Muitos trabalhadores estavam revoltados com a sentença do juiz da 2ª Vara Cível, Fábio Marcondes Leite, proferida anteontem, que obriga a prefeitura a cerca a área do aterro sanitário e construir guaritas para evitar a entrada de garimpeiros. A decisão atende solicitação do Ministério Público, em ação ajuizada em 1999. Não estamos fazendo nada de errado aqui. Só queremos garantir o sustento de nossas famílias, argumentou Gilberto Oliveira, 23 anos, pai de duas filhas. Por mês ele consegue retirar cerca de R$ 500,00 por mês do lixão. Antes de garimpar, ele era servente de pedreiro e seu rendimento mensal não passava de R$ 280,00. Se eles acham que um trabalho honesto não está certo, então vamos colocar um 38 na cintura para garantir o pão e o leite dos nossos filhos, reclamou.
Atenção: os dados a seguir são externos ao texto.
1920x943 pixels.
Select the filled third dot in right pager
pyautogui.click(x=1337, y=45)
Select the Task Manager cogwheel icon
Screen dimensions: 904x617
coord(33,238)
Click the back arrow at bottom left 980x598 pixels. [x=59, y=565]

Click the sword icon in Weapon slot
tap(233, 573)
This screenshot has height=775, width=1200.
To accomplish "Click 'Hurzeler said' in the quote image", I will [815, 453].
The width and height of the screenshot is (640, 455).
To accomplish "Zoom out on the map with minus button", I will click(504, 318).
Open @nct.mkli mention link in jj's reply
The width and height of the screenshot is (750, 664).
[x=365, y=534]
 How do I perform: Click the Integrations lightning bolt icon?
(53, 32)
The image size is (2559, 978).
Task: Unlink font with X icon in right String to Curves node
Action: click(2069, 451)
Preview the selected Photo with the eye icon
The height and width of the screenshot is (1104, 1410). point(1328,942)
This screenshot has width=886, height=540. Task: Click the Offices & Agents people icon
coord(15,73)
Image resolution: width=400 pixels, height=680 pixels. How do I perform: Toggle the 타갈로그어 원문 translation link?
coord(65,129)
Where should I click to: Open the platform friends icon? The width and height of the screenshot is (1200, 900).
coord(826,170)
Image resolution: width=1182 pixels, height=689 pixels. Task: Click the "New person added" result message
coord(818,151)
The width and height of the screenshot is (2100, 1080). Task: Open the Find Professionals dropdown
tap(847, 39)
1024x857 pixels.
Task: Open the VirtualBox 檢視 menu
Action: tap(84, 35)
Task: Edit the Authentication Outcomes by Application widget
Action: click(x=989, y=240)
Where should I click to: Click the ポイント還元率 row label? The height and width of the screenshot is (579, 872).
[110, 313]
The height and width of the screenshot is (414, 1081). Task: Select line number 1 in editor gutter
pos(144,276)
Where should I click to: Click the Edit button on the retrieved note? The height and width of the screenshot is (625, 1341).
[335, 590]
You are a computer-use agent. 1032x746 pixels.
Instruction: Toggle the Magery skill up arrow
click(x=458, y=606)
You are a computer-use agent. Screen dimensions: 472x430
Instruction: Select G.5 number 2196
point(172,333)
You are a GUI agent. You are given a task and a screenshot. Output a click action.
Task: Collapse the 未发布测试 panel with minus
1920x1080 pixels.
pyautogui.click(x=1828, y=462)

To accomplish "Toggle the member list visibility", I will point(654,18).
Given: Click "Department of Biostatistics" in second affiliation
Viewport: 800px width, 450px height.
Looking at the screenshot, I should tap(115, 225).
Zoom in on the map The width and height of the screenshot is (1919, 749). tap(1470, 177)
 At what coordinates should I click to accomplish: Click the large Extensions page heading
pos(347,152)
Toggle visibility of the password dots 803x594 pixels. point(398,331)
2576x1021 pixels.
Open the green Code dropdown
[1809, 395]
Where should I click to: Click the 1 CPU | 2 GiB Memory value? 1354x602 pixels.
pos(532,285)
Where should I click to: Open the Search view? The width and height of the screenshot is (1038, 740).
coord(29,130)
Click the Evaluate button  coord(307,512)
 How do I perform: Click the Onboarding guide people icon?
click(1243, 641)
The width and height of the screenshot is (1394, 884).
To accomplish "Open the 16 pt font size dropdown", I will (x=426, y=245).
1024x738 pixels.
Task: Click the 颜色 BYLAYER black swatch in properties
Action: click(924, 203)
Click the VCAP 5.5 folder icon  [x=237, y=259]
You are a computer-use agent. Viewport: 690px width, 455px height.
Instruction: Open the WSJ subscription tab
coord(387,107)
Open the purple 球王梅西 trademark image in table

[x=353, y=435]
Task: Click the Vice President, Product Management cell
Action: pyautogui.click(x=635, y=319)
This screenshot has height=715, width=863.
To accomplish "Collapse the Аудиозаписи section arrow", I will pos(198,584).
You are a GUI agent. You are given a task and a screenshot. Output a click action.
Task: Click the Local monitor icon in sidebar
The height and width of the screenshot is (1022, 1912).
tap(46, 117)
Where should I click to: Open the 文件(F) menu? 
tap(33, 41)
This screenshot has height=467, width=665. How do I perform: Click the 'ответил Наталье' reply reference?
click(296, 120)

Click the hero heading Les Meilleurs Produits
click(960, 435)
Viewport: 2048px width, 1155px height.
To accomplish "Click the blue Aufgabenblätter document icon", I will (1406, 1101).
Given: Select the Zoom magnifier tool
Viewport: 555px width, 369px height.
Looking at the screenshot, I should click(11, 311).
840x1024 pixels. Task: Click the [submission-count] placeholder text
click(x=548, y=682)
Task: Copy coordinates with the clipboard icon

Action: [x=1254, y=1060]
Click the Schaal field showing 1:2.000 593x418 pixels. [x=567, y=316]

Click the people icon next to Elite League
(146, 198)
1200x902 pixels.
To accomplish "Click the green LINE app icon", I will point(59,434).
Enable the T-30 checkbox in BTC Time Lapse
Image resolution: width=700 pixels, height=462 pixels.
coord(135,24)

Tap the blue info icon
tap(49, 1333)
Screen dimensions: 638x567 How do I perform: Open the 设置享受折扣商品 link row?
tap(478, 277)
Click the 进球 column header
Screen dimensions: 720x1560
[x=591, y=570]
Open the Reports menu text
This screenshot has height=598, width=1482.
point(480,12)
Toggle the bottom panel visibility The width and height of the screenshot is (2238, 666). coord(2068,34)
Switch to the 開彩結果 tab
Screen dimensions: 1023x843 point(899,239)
Angela Ribeiro, que é uma espécie de líder dos garimpeiros, demonstrou mais mágoa e preocupação do que revolta. A vida da gente já não é fácil e sempre tem mais alguma coisa para complicar. A gente quer trabalho e não esmola. Uma cesta básica não resolve, afirmou. Ela acredita que a criação de uma cooperativa de lixo reciclável resolveria o problema. Mas tem que ser com um pagamento de no mínimo dois salários, adiantou. No lixão, ela e o marido conseguem garantir três salários por mês. Dá até para pagar telefone, orgulha-se. Angela já foi cozinheira e enfermeira, mas quando a legislação exigiu concurso para continuar na atividade hospitalar ela perdeu o emprego. Sua escolaridade era insuficiente para prestar o concurso. A alternativa foi recorrer ao lixo.
A história se repete com a maioria dos garimpeiros. João Nater Paes, 25 anos, tem quatro filhos e a esposa para sustentar. Com o lixo ganha quase 50% a mais do que recebia trabalhando na construção civil. E com uma vantagem: Aqui nunca falta serviço, salientou.
O prefeito Péricles de Holleben Mello (PT) voltou a afirmar ontem que o problema do lixão é uma preocpação que sempre esteve presente no seu governo, mas argumentou que ainda não houve tempo para solucioná-lo por ser bastante complexo. Podemos colocar vigias lá e impedir a entrada das pessoas, mas elas vivem daquilo, reforçou. Segundo ele, foi criada na prefeitura uma comissão especial para encontrar uma solução emergencial para o problema, até que o município tenha condições de implantar cooperativas de reciclagem de lixo e empregar os garimpeiros. Péricles também afirmou que a prefeitura não pensa em recorrer da sentença judicial.
A Vega Engenharia Ambiental, empresa que faz a coleta de lixo na cidade, ainda não foi notificada oficialmente sobre a sentença judicial. O gerente Paulo Meirelles disse que aguarda a notificação para informar a assessoria jurídica da empresa e tomar um posicionamento. Mas ele adianta que a cerca não é suficiente para impedir a presença dos garimpeiros no lixão. Cerca até já existe, mas eles cortam quando querem entrar, contou. Segundo Meirelles, a empresa quer regularizar a situação do local, mudando o lixão da localidade rural do Botuquara para um região com solo adequado e projetos de implantação ambientalmente corretos. Hoje o lixão fica numa área de preservação ambiental.
Ponta Grossa produz mensalmente de 3,5 mil a 4 mil toneladas de lixo. A área no Botuquara recebe lixo desde 1972. Nos pontos mais altos, a camada de detritos chega a oito metros aproximadamente, segundo Meirelles. Diariamente a empresa faz a compactação do lixo e cobre com terra. Esse trabalho só é interrompido em dias de chuva.